2025, Nov 26 03:00

How to get true in-sample predictions in skforecast using ForecasterAutoreg and properly aligned exogenous features

Learn why shifting dates fails for in-sample predictions in skforecast and how to get fitted values using ForecasterAutoreg with aligned exogenous features.

Generating in-sample predictions with skforecast can be confusing if you approach it the same way as out-of-sample forecasting. It’s tempting to “replay” the past by shifting dates and asking the forecaster to predict over this artificial horizon. That looks like it should work, but it does not produce true in-sample fitted values. Below is a minimal, reproducible path to the pitfall and the correct way to obtain in-sample predictions that align with the model’s training setup.

Problem setup

The following example shows a common but incorrect strategy: shifting exogenous dates so historical data is treated as future input, then calling predict. The code runs, yet the output is not in-sample fitted values.

import pandas as pd
from skforecast.ForecasterAutoreg import ForecasterAutoreg
from sklearn.linear_model import LinearRegression

# Sample data
target = pd.Series([1, 2, 3, 4, 5], index=pd.date_range("2023-01-01", periods=5, freq="D"))
aux = pd.DataFrame({"var": [10, 20, 30, 40, 50]}, index=target.index)

# Fit forecaster
predictor = ForecasterAutoreg(regressor=LinearRegression(), lags=2)
predictor.fit(y=target, exog=aux)

# Attempt to generate in-sample predictions by shifting exogenous dates
def make_insample_guess(model, exog_frame, freq="D"):
    step_count = exog_frame.shape[0]
    last_seen = model.last_window_.index.max()
    one_step = pd.offsets.Day(1)
    exog_future = exog_frame.copy()
    exog_future.index = pd.date_range(start=last_seen + one_step, periods=step_count, freq=freq)
    return model.predict(steps=step_count, exog=exog_future).set_axis(exog_frame.index)

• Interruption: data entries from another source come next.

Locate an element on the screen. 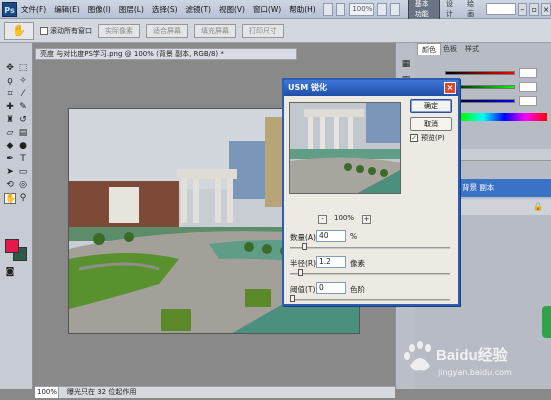 This screenshot has height=400, width=551. amount-slider-track is located at coordinates (370, 248).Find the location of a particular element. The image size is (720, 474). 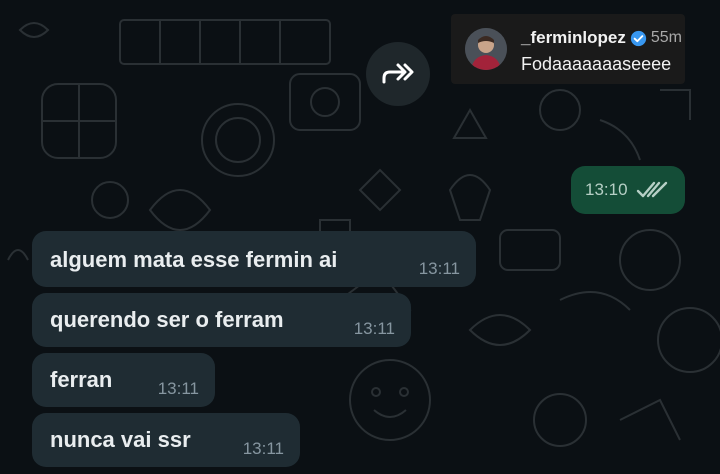

incoming-message: ferran 13:11 is located at coordinates (124, 380).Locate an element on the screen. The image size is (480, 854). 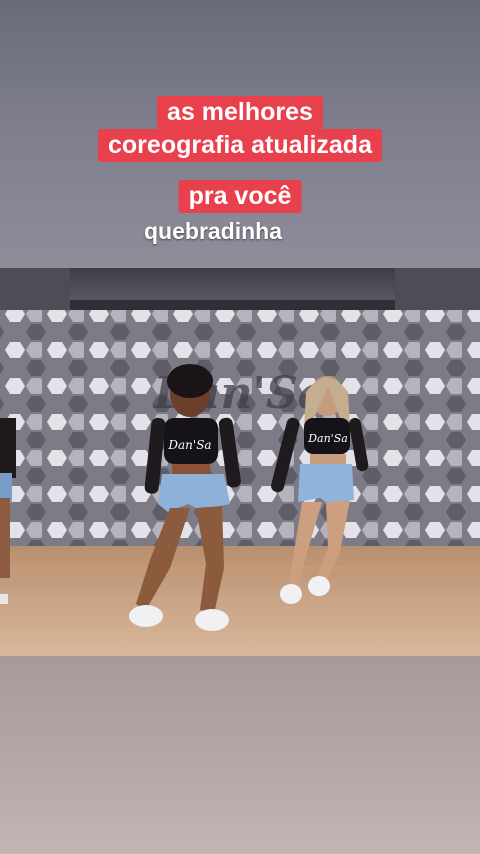
caption-plain: quebradinha is located at coordinates (214, 231). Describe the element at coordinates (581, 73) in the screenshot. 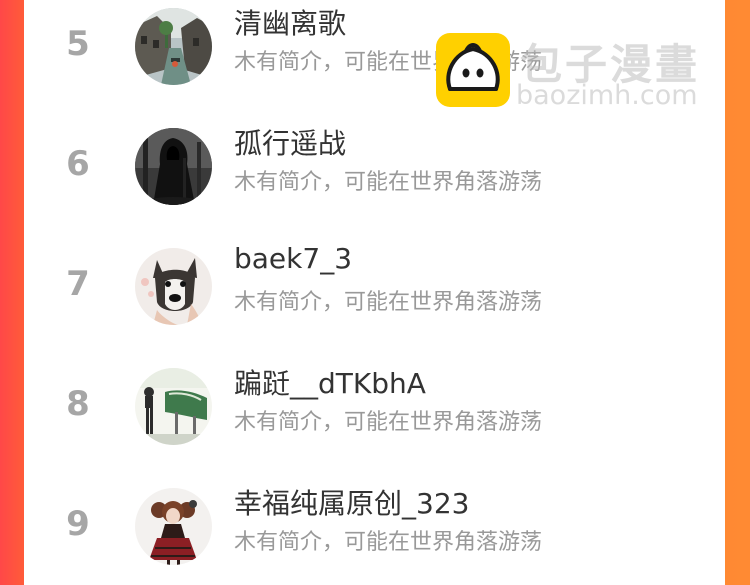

# Produces values, but they are not true in-sample fitted values
guess = make_insample_guess(predictor, aux)
print(guess)

What’s actually going wrong

This approach is not generating in-sample predictions. It triggers the standard recursive multi-step forecast starting from the end of the training data, while feeding it misaligned exogenous values that used to belong to the past. In-sample predictions, in contrast, must rely on the exact lag structure and exogenous variables as they were during training, producing one-step-ahead fitted values for all indices that are predictable given the maximum lag.

In other words, simply shifting dates and forecasting forward creates a new, synthetic out-of-sample scenario. It does not reconstruct how the model would have predicted each point during training with the proper features constructed from historical lags and the original exogenous data.

The right approach

To obtain in-sample predictions, use the forecaster’s feature construction on the training series and exogenous data, then run the already-fitted regressor on those features. This yields the fitted values aligned to the original, predictable indices.

import pandas as pd
from skforecast.ForecasterAutoreg import ForecasterAutoreg
from sklearn.linear_model import LinearRegression

# Sample data
ts = pd.Series([1, 2, 3, 4, 5], index=pd.date_range("2023-01-01", periods=5, freq="D"))
exo = pd.DataFrame({"var": [10, 20, 30, 40, 50]}, index=ts.index)

# Fit forecaster
autoreg = ForecasterAutoreg(regressor=LinearRegression(), lags=2)
autoreg.fit(y=ts, exog=exo)

# Proper in-sample prediction using the training design matrix
def fitted_insample(model, y_series, exog_frame=None):
    X_mat, y_obs = model.create_train_X_y(y=y_series, exog=exog_frame)
    y_hat = model.regressor.predict(X_mat)
    return pd.Series(y_hat, index=y_obs.index, name="in_sample_pred")

insample = fitted_insample(autoreg, y_series=ts, exog_frame=exo)
print(insample)

Why this matters

In-sample predictions serve a different purpose than future forecasting. They let you evaluate how the fitted model reproduces the training data under the exact lagged features and exogenous inputs used during fitting. This is essential for diagnostics, residual analysis, and sanity checks. Treating historical data as “future” via date shifting blurs that line and can mask issues in feature alignment or model fit.

Takeaway

If you need in-sample predictions, build the feature matrix from the original training window and exogenous data, then call the regressor on that matrix. If you need out-of-sample forecasts, ask the forecaster to step forward from the last training index with appropriately aligned future exogenous values. Keeping these two paths separate helps you evaluate fit correctly and forecast confidently.